(Given instruction 1): Echo the part of the storm-supply article that opens with the words containing "On Monday, he" and closes with "items in stock.", keeping every word and mark unchanged.

(Source text):

Young Brothers said its regularly scheduled barge will arrive on Lanai and Molokai on Thursday.

For more information see www.youngbrothershawaii.com for updates.

Walmart spokeswoman Tara Aston acknowledged that water, batteries and flashlights scooped up in the preparation rush may hard to find in Kahului.

But she said the store expects a delivery today and expects more items during the week.

Nelson Okumura, president and chief executive officer of Valley Isle Produce, doing business as VIP Foodservice and Island Grocery Depot, said he didn’t have any shortages, other than bottled water, bought up by customers preparing for the storm. VIP Foodservice supplies resorts, restaurants, grocery stores, schools and health care facilities.

On Monday, he said it was hard to tell what the impact would be, since he didn’t yet know what grocery items he would receive this week. But he said the company still had many items in stock.

“I think overall for (last week) we came out OK. We were so busy on Wednesday, we made up for the two days we were closed,” Okumura said. The businesses were closed on Thursday and Friday in anticipation of the hurricane.

The Lahaina store on Kupuohi Street was affected by a power outage, but it has a backup generator that kept its freezers going and lights on.

Alec McBarnet, an owner of Maui Oil Co., which delivers fuel to gas stations including Costco, said he didn’t foresee any problems.

“It doesn’t seem to be any issue, because there was very little disruption (at the ports),” he said.

(Given instruction 2): Duplicate the records word for word, from their first line through the line that contains "tap(489, 15)", including both of those lines.

(Dataset records):

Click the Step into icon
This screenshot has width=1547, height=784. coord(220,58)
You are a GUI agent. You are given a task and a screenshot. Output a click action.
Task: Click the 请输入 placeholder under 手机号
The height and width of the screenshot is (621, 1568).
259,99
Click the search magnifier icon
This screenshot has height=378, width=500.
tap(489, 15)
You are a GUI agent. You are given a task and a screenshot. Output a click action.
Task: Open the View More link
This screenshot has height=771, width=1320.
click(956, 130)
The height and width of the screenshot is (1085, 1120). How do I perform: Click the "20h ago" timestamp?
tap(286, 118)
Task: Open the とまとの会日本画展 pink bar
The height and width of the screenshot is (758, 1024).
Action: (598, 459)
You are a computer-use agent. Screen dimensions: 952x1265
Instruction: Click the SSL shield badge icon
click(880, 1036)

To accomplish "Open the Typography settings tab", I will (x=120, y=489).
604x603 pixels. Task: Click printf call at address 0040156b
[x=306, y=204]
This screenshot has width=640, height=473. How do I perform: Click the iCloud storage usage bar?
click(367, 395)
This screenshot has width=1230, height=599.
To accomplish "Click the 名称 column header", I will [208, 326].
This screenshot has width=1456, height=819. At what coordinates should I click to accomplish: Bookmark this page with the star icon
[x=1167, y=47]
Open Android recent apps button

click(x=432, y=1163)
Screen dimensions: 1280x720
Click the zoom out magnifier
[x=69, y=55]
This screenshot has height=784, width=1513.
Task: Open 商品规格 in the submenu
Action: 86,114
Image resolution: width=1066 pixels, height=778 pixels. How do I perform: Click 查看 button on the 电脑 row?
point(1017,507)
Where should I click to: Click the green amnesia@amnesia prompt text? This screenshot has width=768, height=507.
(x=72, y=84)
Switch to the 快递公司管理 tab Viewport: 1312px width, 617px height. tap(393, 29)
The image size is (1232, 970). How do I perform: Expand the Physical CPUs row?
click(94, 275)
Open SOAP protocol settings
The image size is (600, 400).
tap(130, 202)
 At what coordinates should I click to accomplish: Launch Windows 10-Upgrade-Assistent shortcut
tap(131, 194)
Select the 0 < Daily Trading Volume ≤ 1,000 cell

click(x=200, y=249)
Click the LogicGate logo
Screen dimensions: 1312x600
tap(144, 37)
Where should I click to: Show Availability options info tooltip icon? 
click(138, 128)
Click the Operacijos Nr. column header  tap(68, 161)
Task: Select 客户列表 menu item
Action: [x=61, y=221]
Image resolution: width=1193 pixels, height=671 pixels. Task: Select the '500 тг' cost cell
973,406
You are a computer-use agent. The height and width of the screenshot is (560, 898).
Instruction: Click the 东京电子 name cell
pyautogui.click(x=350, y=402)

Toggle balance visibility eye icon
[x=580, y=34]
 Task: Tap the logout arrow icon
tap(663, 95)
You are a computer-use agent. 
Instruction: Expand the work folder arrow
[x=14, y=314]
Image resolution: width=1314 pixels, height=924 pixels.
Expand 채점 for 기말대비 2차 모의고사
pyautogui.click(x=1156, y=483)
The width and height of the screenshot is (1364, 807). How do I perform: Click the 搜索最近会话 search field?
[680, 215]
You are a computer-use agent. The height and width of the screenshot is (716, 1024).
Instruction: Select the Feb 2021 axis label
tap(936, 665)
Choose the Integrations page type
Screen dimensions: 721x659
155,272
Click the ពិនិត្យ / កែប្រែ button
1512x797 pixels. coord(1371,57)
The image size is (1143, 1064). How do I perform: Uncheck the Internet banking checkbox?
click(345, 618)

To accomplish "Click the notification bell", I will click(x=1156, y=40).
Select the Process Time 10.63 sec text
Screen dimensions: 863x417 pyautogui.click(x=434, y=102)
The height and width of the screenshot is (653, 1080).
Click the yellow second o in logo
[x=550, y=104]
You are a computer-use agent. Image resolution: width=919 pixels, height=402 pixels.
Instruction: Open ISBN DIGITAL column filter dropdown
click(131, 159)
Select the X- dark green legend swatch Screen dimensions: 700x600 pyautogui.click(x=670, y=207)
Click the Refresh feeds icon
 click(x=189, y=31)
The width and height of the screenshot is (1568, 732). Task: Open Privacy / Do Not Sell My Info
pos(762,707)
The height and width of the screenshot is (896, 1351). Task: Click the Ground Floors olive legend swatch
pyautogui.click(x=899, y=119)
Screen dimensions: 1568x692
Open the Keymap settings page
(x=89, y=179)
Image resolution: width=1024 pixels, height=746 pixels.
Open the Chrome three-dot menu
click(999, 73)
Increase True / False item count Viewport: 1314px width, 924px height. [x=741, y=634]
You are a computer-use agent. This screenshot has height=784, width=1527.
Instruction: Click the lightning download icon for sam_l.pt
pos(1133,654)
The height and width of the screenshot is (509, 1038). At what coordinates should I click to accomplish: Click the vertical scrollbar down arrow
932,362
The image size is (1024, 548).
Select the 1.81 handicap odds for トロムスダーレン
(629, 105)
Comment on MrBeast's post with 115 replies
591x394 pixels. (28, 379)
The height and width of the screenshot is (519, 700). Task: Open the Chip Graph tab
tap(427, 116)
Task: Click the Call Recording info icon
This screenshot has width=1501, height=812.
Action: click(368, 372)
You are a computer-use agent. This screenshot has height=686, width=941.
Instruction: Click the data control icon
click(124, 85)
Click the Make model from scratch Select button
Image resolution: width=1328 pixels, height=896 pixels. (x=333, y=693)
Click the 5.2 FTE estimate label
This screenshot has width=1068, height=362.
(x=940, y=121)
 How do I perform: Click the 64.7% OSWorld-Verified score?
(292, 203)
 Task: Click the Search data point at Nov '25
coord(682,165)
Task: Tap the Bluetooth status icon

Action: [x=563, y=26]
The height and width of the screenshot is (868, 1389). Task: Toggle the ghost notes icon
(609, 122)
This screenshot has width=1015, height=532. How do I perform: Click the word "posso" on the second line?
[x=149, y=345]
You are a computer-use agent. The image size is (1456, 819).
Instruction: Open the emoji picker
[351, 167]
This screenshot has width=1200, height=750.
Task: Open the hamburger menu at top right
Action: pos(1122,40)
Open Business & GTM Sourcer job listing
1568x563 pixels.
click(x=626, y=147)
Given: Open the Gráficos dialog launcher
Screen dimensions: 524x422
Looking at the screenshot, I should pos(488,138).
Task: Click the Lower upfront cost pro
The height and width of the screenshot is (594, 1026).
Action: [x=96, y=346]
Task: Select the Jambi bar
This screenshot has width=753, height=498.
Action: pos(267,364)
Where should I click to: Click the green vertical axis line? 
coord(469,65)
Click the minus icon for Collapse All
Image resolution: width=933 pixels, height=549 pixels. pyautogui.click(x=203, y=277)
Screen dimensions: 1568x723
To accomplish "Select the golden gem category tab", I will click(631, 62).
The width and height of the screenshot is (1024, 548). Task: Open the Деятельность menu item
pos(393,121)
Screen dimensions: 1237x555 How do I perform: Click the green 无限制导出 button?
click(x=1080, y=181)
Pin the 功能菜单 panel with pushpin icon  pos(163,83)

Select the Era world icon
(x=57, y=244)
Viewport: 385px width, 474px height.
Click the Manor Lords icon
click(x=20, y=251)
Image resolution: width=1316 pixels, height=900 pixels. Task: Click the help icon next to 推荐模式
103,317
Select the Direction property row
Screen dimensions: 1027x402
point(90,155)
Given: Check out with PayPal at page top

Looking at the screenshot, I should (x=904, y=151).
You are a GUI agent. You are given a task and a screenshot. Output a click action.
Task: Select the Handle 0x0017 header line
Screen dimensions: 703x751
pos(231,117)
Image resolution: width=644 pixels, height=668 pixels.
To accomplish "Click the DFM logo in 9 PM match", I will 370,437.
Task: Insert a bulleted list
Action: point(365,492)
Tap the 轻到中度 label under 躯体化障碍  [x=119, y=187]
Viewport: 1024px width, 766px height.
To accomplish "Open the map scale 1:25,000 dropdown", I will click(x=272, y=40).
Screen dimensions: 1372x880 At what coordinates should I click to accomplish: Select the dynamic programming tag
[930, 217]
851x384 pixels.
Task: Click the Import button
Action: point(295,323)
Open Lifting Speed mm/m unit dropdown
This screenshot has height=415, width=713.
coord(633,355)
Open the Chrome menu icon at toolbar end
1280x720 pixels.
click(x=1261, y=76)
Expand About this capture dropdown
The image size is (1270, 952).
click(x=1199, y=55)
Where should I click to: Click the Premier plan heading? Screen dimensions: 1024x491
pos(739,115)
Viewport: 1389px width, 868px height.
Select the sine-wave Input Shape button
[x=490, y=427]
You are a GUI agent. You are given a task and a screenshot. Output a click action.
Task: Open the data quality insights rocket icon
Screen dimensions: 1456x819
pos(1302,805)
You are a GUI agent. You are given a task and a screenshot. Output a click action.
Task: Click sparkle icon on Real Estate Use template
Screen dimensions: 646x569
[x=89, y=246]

(Final result 1):
On Monday, he said it was hard to tell what the impact would be, since he didn’t yet know what grocery items he would receive this week. But he said the company still had many items in stock.

(Final result 2):
Click the Step into icon
This screenshot has width=1547, height=784. coord(220,58)
You are a GUI agent. You are given a task and a screenshot. Output a click action.
Task: Click the 请输入 placeholder under 手机号
The height and width of the screenshot is (621, 1568).
259,99
Click the search magnifier icon
This screenshot has height=378, width=500.
tap(489, 15)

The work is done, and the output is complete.